-- RECORDED DATA follows --

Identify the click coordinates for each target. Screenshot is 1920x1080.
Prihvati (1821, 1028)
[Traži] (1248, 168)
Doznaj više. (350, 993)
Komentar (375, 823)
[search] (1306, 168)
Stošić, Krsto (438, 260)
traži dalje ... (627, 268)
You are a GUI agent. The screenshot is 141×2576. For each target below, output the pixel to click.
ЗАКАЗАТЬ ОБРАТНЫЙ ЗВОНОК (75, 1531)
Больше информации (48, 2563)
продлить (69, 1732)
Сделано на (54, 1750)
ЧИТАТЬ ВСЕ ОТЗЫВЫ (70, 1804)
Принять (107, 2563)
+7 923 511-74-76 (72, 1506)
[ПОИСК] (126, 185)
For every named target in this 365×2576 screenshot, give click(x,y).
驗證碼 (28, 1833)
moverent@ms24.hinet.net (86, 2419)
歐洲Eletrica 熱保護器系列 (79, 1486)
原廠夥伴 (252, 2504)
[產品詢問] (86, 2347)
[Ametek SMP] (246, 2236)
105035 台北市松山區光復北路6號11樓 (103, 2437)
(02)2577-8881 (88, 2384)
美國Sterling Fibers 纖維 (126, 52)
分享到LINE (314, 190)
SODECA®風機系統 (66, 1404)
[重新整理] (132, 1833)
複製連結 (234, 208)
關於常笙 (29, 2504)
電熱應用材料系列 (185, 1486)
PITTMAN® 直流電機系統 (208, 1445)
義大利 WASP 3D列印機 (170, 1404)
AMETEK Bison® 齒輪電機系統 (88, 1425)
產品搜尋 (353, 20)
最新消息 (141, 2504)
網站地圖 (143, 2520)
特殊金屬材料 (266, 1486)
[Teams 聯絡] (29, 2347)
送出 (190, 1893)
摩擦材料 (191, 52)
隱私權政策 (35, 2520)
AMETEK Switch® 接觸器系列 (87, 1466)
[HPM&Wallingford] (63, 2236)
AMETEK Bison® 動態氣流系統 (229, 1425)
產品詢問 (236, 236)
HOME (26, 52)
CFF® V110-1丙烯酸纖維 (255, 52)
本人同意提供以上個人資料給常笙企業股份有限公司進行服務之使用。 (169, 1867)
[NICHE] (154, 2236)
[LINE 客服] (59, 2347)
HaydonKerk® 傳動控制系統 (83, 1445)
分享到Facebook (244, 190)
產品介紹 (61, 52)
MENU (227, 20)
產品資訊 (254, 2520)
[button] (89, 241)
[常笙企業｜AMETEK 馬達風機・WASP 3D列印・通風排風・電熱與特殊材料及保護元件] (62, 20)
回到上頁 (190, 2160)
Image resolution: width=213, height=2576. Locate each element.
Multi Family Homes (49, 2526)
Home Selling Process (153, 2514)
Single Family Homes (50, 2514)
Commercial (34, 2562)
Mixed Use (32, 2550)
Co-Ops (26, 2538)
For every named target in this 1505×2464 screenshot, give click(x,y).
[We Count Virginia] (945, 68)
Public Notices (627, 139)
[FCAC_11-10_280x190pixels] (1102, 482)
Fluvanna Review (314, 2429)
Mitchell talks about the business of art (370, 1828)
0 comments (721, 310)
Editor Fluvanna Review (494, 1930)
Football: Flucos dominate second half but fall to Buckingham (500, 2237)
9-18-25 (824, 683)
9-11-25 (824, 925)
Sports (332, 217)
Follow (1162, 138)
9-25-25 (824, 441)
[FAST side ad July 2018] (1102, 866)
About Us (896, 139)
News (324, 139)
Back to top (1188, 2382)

-- RECORDED DATA concluded --

• TASK INSTRUCTIONS: Reproduce each of the entries exactly, omitting none.

• ANSWER AREA:
Identify the click coordinates for each target. Screenshot is 1920x1080.
Prihvati (1821, 1028)
[Traži] (1248, 168)
Doznaj više. (350, 993)
Komentar (375, 823)
[search] (1306, 168)
Stošić, Krsto (438, 260)
traži dalje ... (627, 268)
You are a GUI agent. The screenshot is 141×2576. For each target below, output the pixel to click.
ЗАКАЗАТЬ ОБРАТНЫЙ ЗВОНОК (75, 1531)
Больше информации (48, 2563)
продлить (69, 1732)
Сделано на (54, 1750)
ЧИТАТЬ ВСЕ ОТЗЫВЫ (70, 1804)
Принять (107, 2563)
+7 923 511-74-76 (72, 1506)
[ПОИСК] (126, 185)
For every named target in this 365×2576 screenshot, give click(x,y).
驗證碼 (28, 1833)
moverent@ms24.hinet.net (86, 2419)
歐洲Eletrica 熱保護器系列 (79, 1486)
原廠夥伴 (252, 2504)
[產品詢問] (86, 2347)
[Ametek SMP] (246, 2236)
105035 台北市松山區光復北路6號11樓 (103, 2437)
(02)2577-8881 (88, 2384)
美國Sterling Fibers 纖維 (126, 52)
分享到LINE (314, 190)
SODECA®風機系統 (66, 1404)
[重新整理] (132, 1833)
複製連結 (234, 208)
關於常笙 (29, 2504)
電熱應用材料系列 (185, 1486)
PITTMAN® 直流電機系統 (208, 1445)
義大利 WASP 3D列印機 (170, 1404)
AMETEK Bison® 齒輪電機系統 (88, 1425)
產品搜尋 (353, 20)
最新消息 (141, 2504)
網站地圖 (143, 2520)
特殊金屬材料 (266, 1486)
[Teams 聯絡] (29, 2347)
送出 (190, 1893)
摩擦材料 (191, 52)
隱私權政策 (35, 2520)
AMETEK Switch® 接觸器系列 (87, 1466)
[HPM&Wallingford] (63, 2236)
AMETEK Bison® 動態氣流系統 (229, 1425)
產品詢問 (236, 236)
HOME (26, 52)
CFF® V110-1丙烯酸纖維 (255, 52)
本人同意提供以上個人資料給常笙企業股份有限公司進行服務之使用。 (169, 1867)
[NICHE] (154, 2236)
[LINE 客服] (59, 2347)
HaydonKerk® 傳動控制系統 (83, 1445)
分享到Facebook (244, 190)
產品介紹 (61, 52)
MENU (227, 20)
產品資訊 (254, 2520)
[button] (89, 241)
[常笙企業｜AMETEK 馬達風機・WASP 3D列印・通風排風・電熱與特殊材料及保護元件] (62, 20)
回到上頁 (190, 2160)
Image resolution: width=213, height=2576. Locate each element.
Multi Family Homes (49, 2526)
Home Selling Process (153, 2514)
Single Family Homes (50, 2514)
Commercial (34, 2562)
Mixed Use (32, 2550)
Co-Ops (26, 2538)
For every named target in this 1505×2464 screenshot, give click(x,y).
[We Count Virginia] (945, 68)
Public Notices (627, 139)
[FCAC_11-10_280x190pixels] (1102, 482)
Fluvanna Review (314, 2429)
Mitchell talks about the business of art (370, 1828)
0 comments (721, 310)
Editor Fluvanna Review (494, 1930)
Football: Flucos dominate second half but fall to Buckingham (500, 2237)
9-18-25 (824, 683)
9-11-25 (824, 925)
Sports (332, 217)
Follow (1162, 138)
9-25-25 (824, 441)
[FAST side ad July 2018] (1102, 866)
About Us (896, 139)
News (324, 139)
Back to top (1188, 2382)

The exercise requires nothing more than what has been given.